- Sire: Nasrullah
- Grandsire: Nearco
- Dam: Blue Eyed Momo
- Damsire: War Admiral
- Sex: Stallion
- Foaled: 1956
- Country: United States
- Color: Chestnut
- Owner: Pauline Woolworth
- Earnings: US$75,080

Major wins
- Central Park Purse (1960)

= Nasomo =

American-bred Thoroughbred racehorse

Nasomo (1956-1968) was an American Thoroughbred racehorse from the Pine Tree Stables, registered in Freeport, Bahamas. He was a son of Nasrullah. Nasomo was owned by Mrs.
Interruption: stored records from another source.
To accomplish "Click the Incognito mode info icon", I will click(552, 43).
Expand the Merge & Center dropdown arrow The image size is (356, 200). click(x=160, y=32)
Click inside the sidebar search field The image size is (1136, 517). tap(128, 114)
Pauline Woolworth of Winthrop, Massachusetts, and had lifetime earnings of .

==Track record at Belmont Park==

On September 4, 1959 the three-year-old colt eclipsed the track record at Belmont Park, covering the mile and a sixteenth course in 1:40 4/5. Nasomo equaled the mile record at Belmont Park, 1:34 4/5, then shared by Count Fleet and Blessbull.
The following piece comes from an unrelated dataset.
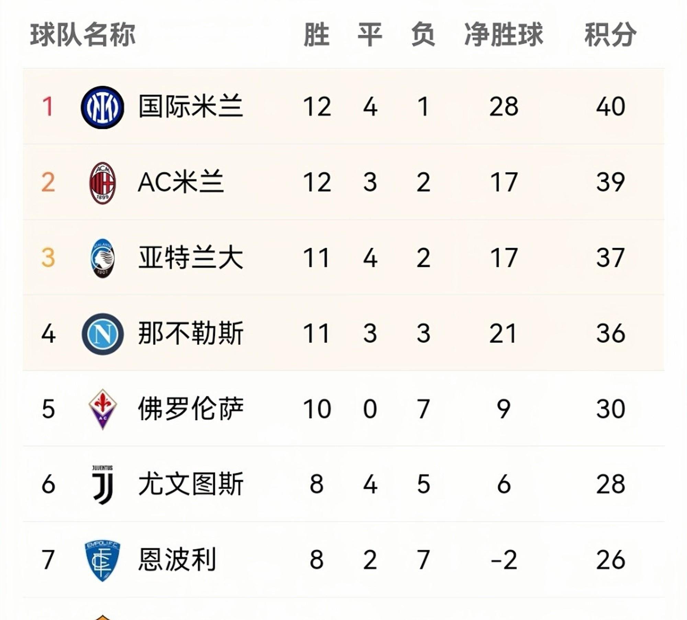Open the 国际米兰 team name
The width and height of the screenshot is (687, 620).
click(x=191, y=106)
Ridden by Rogelio Trejos, the thoroughbred won the feature race in a time which was four-fifths of a second faster than the standard posted by Ricci Tavi in 1957. In the $7,500 Central Park Purse, an April 25, 1960 feature race at Aqueduct Racetrack, Nasomo was at 10 to 1 odds when he triumphed in 1:36 for the mile race, while being ridden by future Hall of Fame inductee, Bobby Ussery.

==Deceptive performer==
In his book, "Betting Thoroughbreds", Steven Davidowitz described Nasomo as "a slow-breaking Silky Sullivan type." Davidowitz studied Nasomo's workout patterns, which the author found predicated a greatly improved performance in competition. In the late spring of 1961 Davidowitz perused Nasomo's past performance charts at Gulfstream Park. He looked particularly at the thoroughbred's half-mile workout from the starting gate which was affixed to the bottom of Nasomo's chart. ".47 bg (bay gelding)" leaped off the page at Davidowitz!